Já em Belo Horizonte, Minas Gerais, o cenário da pandemia de covid-19 também ocasionou outra ação acerca da saúde mental dos jovens. Na Escola Estadual Pandiá Calógeras foi realizado o projeto Help, que ganhou o nome dos próprios alunos do 8 ° e 9° anos do colégio. Roberta Andrade e Barros, doutora em psicologia pela Pontifícia Universidade Católica de Minas (PUC Minas), mestra em educação pela Universidade Federal de Minas Gerais (UFMG) e especialista em psicoterapia de família e casal, realizou uma pesquisa e produção de artigo científico, publicado pelo periódico Ensino & Pesquisa, da Universidade Estadual do Paraná (Unespar), com base no trabalho feito na Calógeras. Na escola, rodas de conversa foram realizadas para debater o luto e como os jovens lidavam com sentimentos relacionados à saudade, morte e ansiedade. 
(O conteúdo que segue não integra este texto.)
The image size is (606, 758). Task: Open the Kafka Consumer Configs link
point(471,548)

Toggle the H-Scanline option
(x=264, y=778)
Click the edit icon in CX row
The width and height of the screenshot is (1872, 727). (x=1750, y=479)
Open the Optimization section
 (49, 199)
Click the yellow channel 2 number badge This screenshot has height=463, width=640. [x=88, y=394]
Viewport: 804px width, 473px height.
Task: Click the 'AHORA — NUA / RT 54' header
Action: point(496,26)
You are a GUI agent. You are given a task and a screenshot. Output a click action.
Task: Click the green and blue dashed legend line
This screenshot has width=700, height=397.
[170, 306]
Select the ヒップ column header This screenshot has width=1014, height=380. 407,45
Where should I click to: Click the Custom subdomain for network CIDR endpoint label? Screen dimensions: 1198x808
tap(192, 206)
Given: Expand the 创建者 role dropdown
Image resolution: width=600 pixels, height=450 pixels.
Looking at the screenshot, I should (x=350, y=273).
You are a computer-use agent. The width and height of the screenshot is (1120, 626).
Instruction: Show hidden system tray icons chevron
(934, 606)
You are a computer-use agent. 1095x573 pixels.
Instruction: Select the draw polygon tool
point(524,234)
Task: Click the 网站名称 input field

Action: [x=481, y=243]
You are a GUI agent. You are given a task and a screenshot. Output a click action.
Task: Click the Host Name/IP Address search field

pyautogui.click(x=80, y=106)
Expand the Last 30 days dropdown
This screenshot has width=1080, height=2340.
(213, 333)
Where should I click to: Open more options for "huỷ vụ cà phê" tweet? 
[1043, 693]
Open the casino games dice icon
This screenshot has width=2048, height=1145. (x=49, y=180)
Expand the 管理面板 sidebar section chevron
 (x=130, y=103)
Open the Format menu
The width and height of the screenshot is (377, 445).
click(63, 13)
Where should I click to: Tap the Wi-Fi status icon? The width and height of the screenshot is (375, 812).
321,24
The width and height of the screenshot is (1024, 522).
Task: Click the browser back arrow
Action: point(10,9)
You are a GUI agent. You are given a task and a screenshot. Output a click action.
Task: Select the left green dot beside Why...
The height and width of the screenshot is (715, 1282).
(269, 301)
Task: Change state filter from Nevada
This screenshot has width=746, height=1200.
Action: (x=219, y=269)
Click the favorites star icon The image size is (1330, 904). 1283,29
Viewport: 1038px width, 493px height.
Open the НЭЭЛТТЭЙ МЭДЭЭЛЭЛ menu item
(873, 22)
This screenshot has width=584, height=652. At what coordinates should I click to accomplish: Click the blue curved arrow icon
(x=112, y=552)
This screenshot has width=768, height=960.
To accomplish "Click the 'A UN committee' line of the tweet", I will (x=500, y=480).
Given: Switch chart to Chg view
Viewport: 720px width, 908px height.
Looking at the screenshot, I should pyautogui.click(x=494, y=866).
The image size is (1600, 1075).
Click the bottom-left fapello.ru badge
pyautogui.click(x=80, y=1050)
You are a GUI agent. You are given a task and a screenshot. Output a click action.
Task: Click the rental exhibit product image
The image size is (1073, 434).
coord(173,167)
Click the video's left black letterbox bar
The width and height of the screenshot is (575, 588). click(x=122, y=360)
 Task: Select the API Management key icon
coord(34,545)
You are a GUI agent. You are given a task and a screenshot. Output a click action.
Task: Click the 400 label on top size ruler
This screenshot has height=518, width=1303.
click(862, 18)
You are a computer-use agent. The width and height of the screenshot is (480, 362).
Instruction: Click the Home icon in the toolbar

“É difícil porque não existe uma receita para elaborar a dor de uma vida que não existe mais. Para os jovens, principalmente, precisamos trabalhar em deixar claro que podemos falar sobre o que estamos sentindo, seja desenhando, brincando, montando quebra-cabeças, é possível falar de diferentes formas. Falando, é possível que ele ressignifique a experiência”, conta Roberta.

“Participar da roda de conversa sobre perda e luto foi uma experiência enriquecedora. Foi um espaço de aprendizado e reflexão, em que pude ouvir diferentes perspectivas e compartilhar sentimentos”, conclui Caio C., 17 anos, aluno da Pandiá.

Glossário: 

Psicanálise: método científico ⁠para analisar a psique humana. Desenvolvido por Sigmund Freud, neurologista.